● Input for this task
__________________________________________________

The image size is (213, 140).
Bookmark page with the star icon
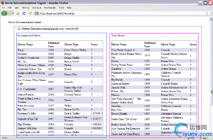tap(207, 13)
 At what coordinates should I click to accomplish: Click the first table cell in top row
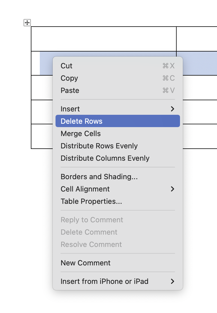tap(103, 39)
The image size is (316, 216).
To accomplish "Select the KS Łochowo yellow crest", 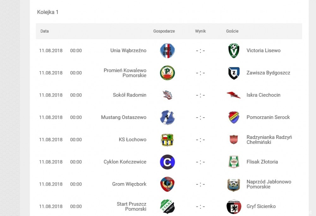I will [x=167, y=140].
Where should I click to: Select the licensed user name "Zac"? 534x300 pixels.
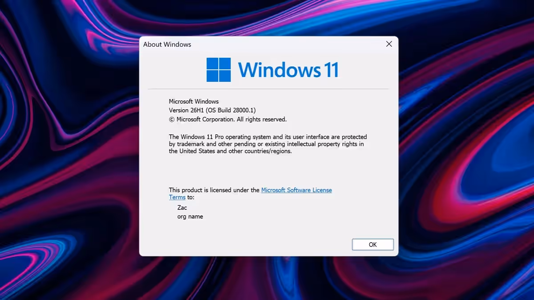(x=182, y=208)
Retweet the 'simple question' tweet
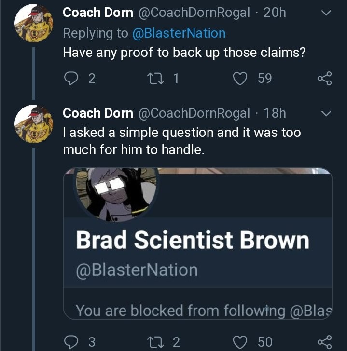The height and width of the screenshot is (351, 347). point(157,342)
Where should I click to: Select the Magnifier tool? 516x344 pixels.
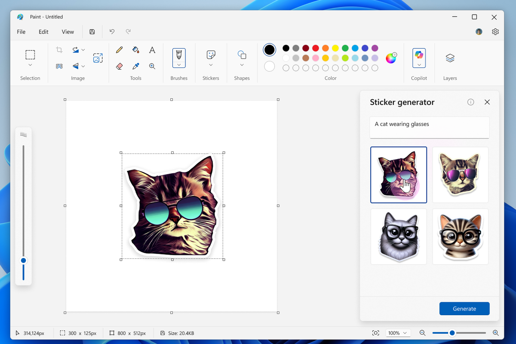[152, 66]
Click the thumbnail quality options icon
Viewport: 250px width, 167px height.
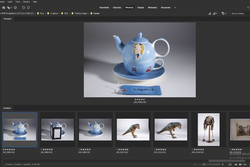[x=215, y=13]
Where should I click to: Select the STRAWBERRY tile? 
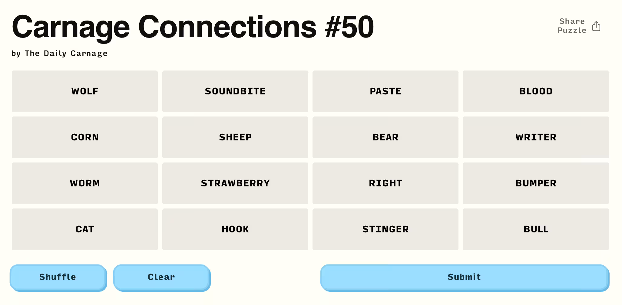point(235,183)
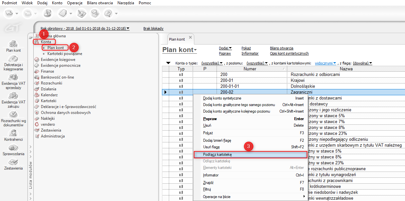The width and height of the screenshot is (405, 201).
Task: Open Rozrachunki wg dokumentów sidebar icon
Action: coord(13,119)

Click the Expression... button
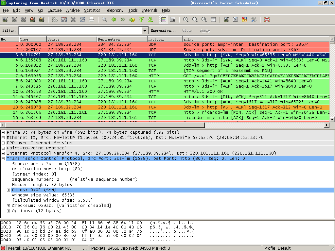pyautogui.click(x=163, y=30)
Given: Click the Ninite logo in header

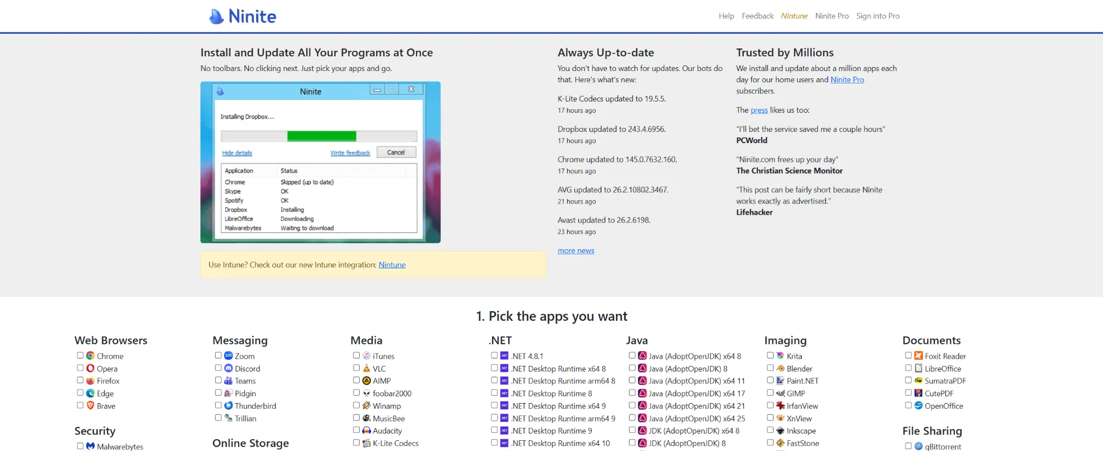Looking at the screenshot, I should [x=243, y=16].
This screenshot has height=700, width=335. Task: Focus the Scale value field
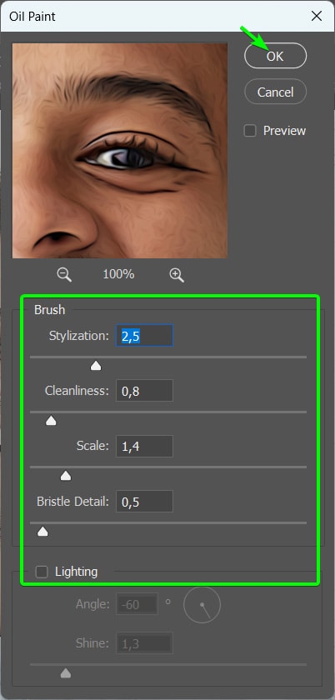pyautogui.click(x=144, y=446)
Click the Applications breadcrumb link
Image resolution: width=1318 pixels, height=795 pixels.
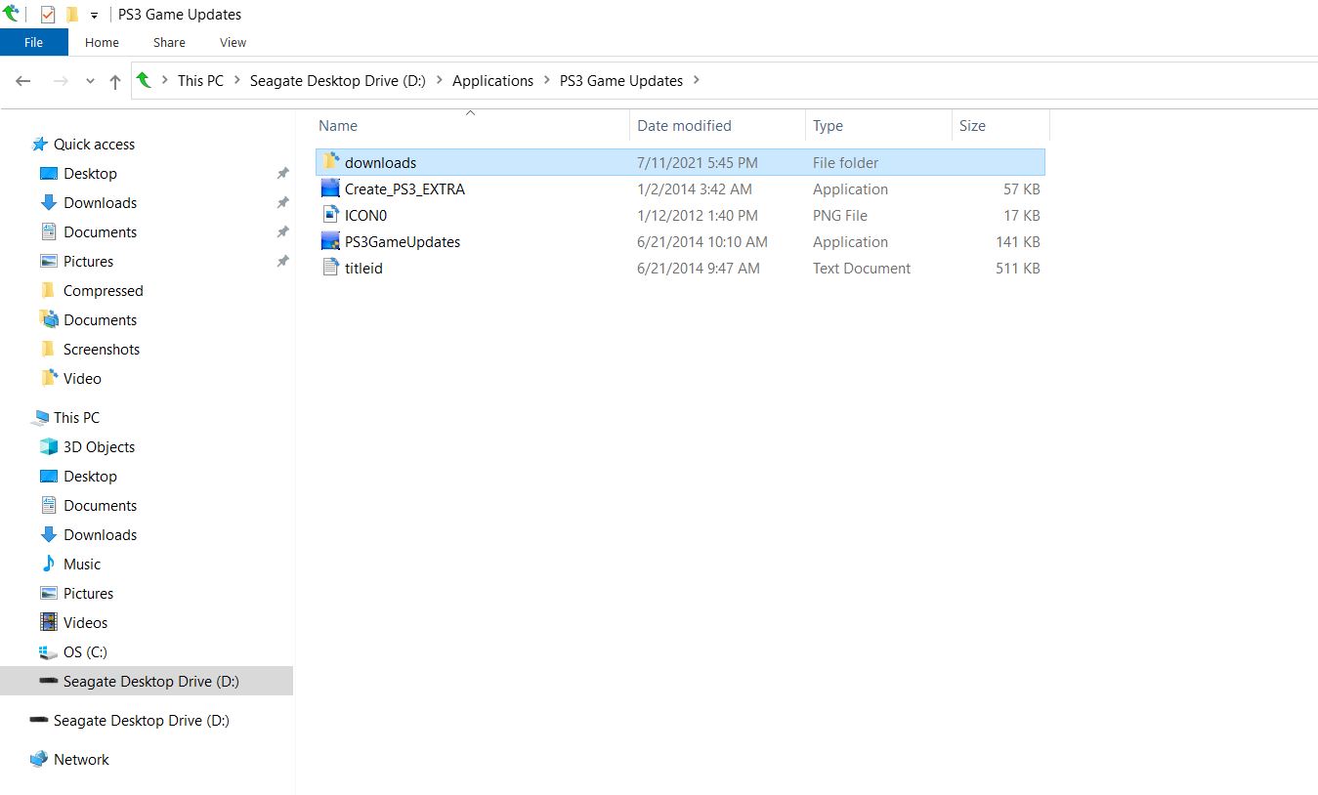coord(492,81)
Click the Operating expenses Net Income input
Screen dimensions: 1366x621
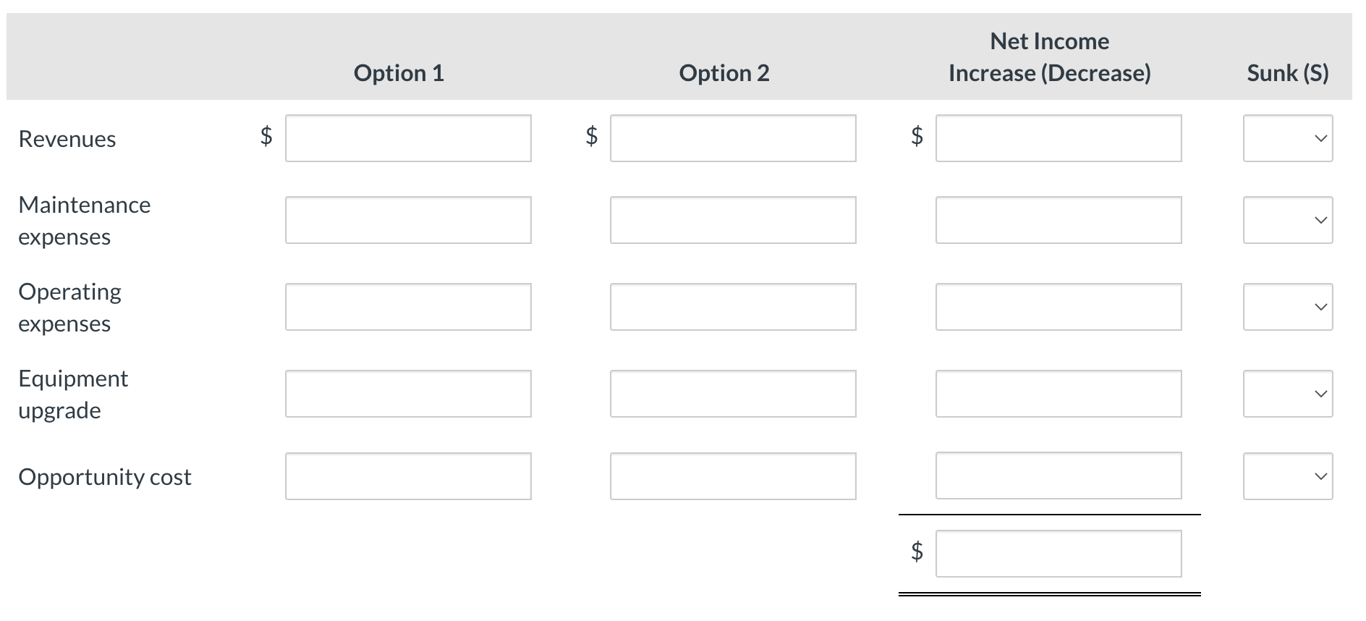(1058, 307)
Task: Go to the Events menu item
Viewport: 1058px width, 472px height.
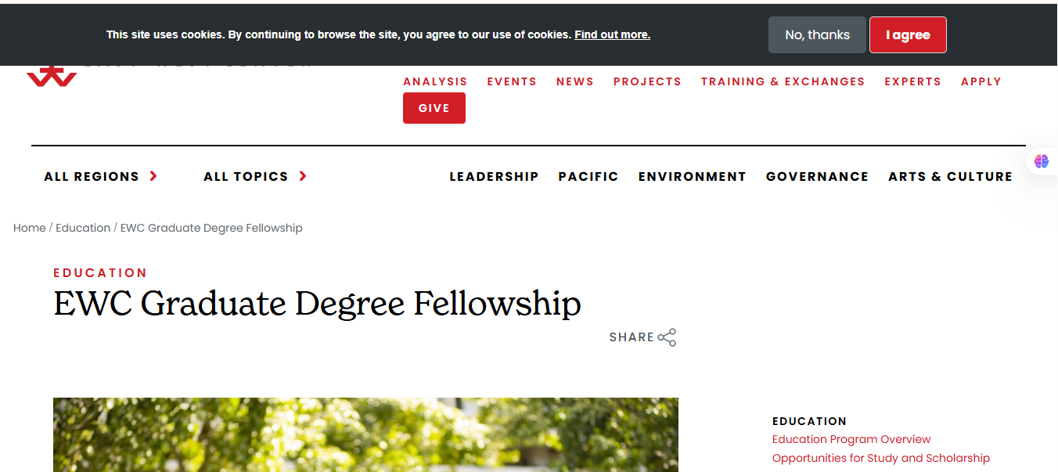Action: (x=512, y=81)
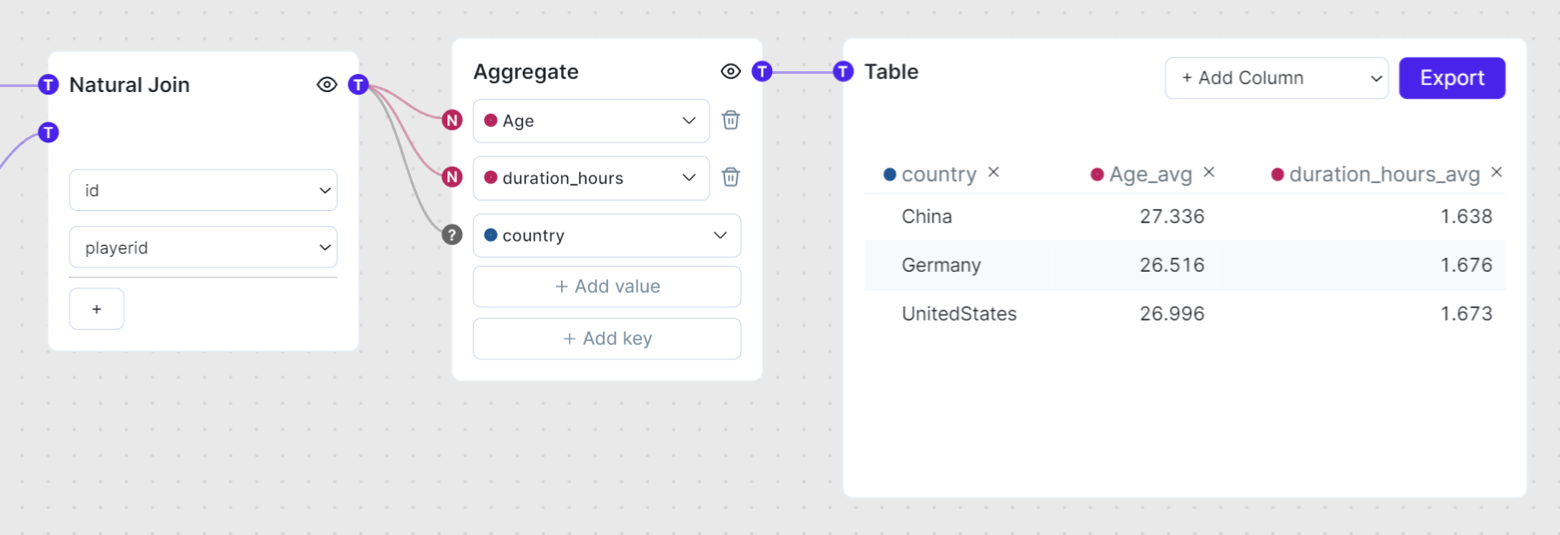Screen dimensions: 1560x535
Task: Click the N port beside duration_hours
Action: (452, 177)
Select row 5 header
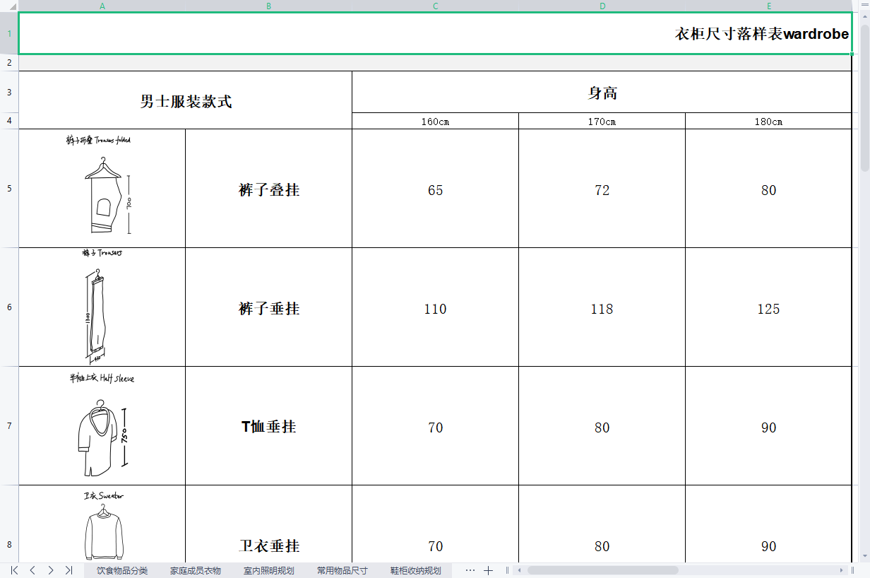 (9, 189)
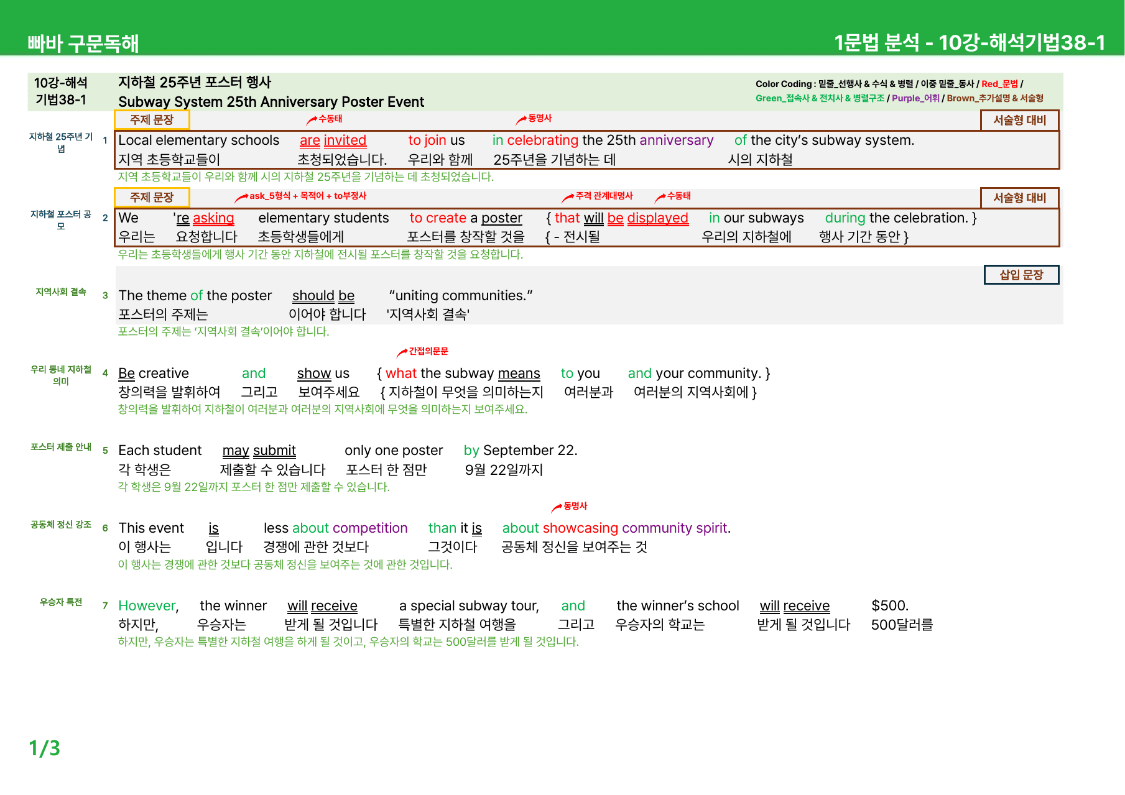Select the second 주제 문장 label box
The image size is (1125, 795).
[152, 197]
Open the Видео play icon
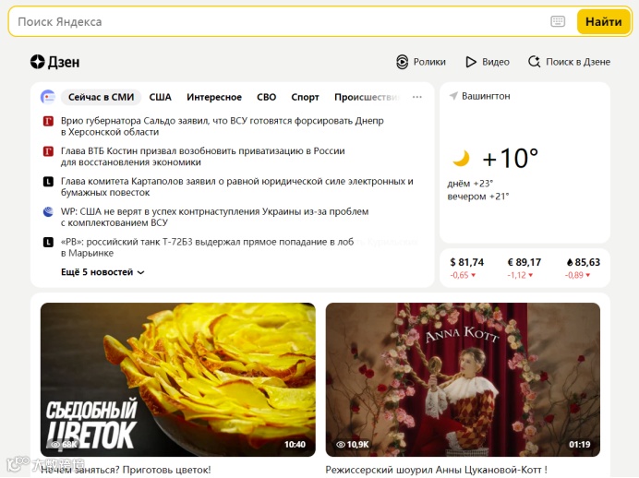This screenshot has width=639, height=478. 471,62
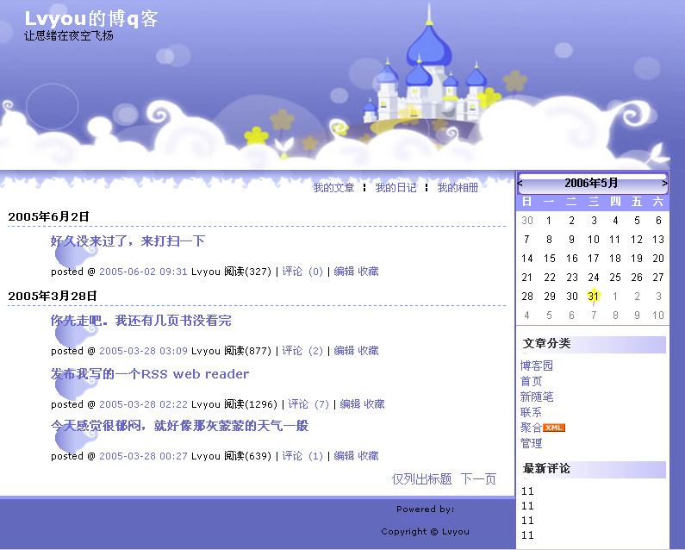Open 管理 link in sidebar
Image resolution: width=685 pixels, height=550 pixels.
pyautogui.click(x=531, y=443)
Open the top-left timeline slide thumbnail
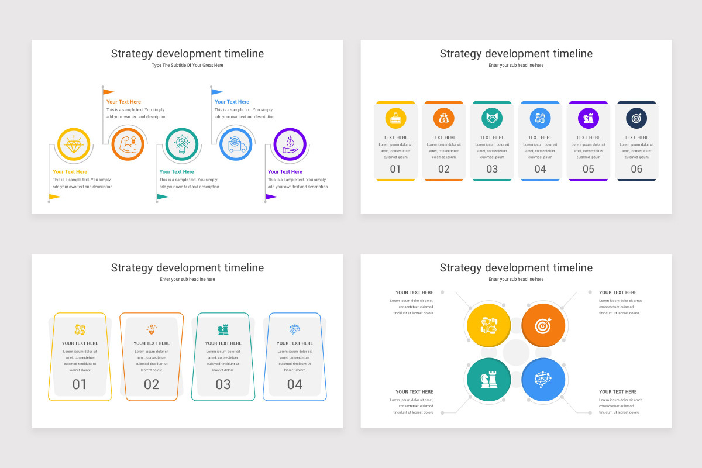 click(187, 126)
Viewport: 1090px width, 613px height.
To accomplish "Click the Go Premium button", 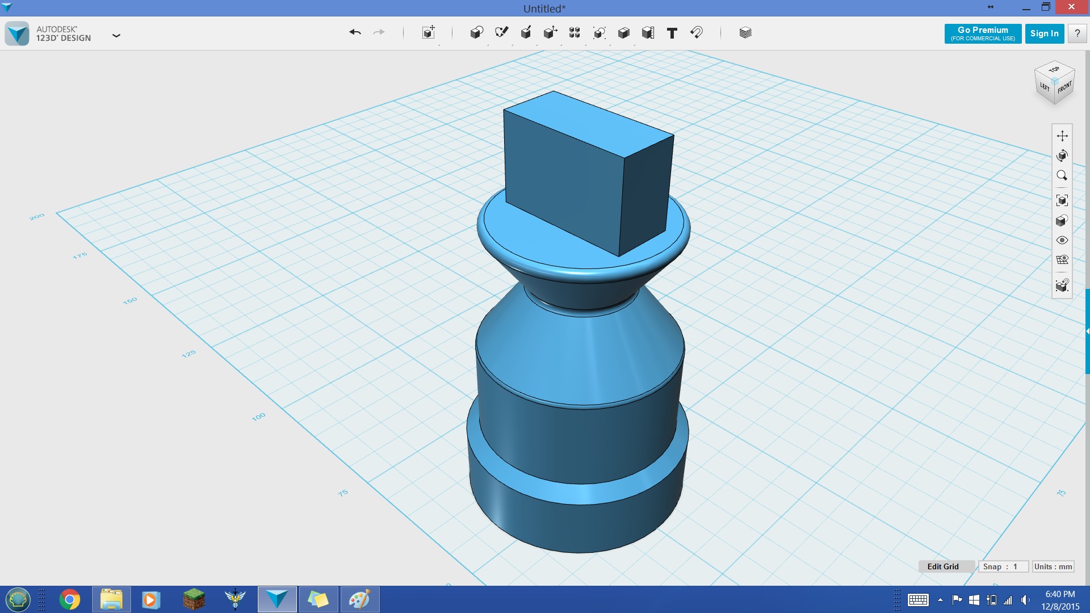I will point(982,33).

__________________________________________________

● To do
Given the listing above, retype only the span of lines from the line with "Where should I click to: Select the licensed" up to and including the line with "Click the thumbnail quality options icon", exactly as it stands and without pictures.

● Solution below
Where should I click to: Select the licensed user name "Zac"? 534x300 pixels.
(x=182, y=208)
Retweet the 'simple question' tweet
The height and width of the screenshot is (351, 347). point(157,342)
Where should I click to: Select the Magnifier tool? 516x344 pixels.
[152, 66]
Click the thumbnail quality options icon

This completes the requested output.